I had recently posted a question about this (Active brake lights interfere with radio station on ‘16 Mazda CX-5?) and I ended up removing all the lightbulbs in the car.

After removing all bulbs in the car, I found out that the issue were the brake bulbs: I removed both brake bulbs, then hit the brakes and there's no radio interference.

I then tested by removing one bulb and leaving the other, and hitting the brakes. In both cases (left bulb in and right bulb out, and vice-versa) there's interference, even though the static sound is stronger with one bulb. It's only when I remove both bulbs that there's no interference.

Common sense tells me that both light bulbs are defective and should be replaced. My question: is this conclusion correct? My concern is that I buy and change both bulbs and then find out that the interference still exists.

  • I bet not on the bulb, but on the wiring that powers it.
    – Agent_L
    Apr 28, 2020 at 8:51

1 Answer 1


Had a similar issue once on one car, absolute so and so to deal with.

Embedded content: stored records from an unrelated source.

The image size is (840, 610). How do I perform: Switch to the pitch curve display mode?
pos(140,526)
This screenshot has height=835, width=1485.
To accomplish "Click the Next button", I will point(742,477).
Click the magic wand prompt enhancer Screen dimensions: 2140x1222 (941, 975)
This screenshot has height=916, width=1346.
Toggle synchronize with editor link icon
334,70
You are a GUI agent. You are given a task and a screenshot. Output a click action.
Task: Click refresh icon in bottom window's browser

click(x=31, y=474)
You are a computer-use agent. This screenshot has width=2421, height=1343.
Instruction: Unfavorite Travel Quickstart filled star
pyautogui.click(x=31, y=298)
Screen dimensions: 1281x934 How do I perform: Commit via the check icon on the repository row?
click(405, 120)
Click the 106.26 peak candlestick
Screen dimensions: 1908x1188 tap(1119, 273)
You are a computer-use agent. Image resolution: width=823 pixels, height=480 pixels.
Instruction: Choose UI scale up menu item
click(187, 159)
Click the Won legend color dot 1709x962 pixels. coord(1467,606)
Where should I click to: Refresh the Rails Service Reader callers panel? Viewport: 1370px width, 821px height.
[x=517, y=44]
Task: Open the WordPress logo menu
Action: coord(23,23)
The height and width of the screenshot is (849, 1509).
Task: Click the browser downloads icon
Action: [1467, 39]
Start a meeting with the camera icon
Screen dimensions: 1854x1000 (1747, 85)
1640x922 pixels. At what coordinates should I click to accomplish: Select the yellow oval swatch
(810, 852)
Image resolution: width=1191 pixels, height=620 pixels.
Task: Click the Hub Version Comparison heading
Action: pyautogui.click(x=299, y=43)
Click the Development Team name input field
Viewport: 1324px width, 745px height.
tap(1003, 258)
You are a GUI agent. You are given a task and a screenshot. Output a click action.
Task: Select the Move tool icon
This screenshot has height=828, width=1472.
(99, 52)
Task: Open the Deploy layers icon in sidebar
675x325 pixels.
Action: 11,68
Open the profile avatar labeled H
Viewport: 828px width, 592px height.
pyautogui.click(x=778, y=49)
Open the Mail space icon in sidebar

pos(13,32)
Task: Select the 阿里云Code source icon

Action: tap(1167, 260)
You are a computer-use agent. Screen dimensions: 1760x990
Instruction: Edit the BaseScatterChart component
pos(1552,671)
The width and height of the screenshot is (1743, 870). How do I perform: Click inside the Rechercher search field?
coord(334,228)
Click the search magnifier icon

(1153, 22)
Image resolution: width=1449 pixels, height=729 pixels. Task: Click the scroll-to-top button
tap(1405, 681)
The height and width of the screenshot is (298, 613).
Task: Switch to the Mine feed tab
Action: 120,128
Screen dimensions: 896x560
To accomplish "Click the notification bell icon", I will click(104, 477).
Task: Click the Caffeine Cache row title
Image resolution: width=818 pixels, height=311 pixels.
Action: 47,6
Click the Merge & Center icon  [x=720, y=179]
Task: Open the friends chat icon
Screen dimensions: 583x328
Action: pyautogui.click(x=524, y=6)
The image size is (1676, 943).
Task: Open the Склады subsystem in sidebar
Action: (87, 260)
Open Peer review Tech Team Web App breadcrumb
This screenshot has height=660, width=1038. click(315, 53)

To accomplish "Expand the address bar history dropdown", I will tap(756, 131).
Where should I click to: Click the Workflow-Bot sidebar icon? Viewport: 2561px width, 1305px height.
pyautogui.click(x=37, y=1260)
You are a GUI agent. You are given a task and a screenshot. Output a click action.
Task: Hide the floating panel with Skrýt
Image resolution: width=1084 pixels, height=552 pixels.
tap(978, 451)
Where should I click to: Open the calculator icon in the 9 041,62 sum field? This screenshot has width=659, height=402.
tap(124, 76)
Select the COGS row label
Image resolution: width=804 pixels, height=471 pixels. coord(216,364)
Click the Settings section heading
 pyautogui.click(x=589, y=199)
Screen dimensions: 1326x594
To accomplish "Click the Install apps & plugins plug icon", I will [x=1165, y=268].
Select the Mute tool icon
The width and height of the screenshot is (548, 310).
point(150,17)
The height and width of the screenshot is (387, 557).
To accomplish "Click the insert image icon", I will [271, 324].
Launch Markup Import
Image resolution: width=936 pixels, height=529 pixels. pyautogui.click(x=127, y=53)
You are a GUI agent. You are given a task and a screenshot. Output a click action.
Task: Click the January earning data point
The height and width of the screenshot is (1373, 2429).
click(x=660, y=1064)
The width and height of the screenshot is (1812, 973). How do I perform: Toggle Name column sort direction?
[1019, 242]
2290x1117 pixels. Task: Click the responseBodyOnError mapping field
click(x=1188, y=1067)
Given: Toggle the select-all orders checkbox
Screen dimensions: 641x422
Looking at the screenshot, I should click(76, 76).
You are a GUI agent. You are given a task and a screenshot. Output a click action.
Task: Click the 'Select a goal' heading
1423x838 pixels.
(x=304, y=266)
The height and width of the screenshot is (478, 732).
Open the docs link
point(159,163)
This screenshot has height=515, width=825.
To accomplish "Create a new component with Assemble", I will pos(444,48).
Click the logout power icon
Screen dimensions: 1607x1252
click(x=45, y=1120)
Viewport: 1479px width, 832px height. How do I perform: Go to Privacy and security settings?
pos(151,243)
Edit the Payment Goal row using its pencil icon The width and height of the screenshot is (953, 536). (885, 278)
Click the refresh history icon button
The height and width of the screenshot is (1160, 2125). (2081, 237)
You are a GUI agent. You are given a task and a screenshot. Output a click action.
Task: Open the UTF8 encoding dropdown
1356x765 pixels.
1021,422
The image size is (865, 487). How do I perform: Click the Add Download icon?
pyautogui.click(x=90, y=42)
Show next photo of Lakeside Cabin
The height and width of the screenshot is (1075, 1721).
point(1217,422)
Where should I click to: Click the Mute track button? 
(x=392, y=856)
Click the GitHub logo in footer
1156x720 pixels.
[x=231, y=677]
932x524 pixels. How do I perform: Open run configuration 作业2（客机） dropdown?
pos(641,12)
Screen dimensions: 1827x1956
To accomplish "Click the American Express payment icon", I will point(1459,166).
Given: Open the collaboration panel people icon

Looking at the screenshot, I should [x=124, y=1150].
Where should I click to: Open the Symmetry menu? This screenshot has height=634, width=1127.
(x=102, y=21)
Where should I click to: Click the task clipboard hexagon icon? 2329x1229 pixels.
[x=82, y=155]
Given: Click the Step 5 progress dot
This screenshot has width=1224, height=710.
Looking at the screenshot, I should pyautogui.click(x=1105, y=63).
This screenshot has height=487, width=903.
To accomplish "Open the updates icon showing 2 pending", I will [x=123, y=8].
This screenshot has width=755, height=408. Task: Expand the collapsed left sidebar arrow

After fitting capacitors on various circuits, extra earth bonding straps between various panels, what finally worked was to use shielded cable for the supply to the radio. Direct (and fused) from the battery controlled by a relay so it still came on with the acc on the ignition switch.

You might find a judiciously placed capacitor may be sufficient but it does depend on what is causing the interference.

  • Thanks. In my case, the "starting point" are the brake lights because I remove them and the problem's gone. Was your starting point a bulb but in the end wasn't the issue?
    – rbhat
    Apr 24, 2020 at 18:48
  • What the issue was does not matter, the point was to give you possible solutions that you could apply to your situation.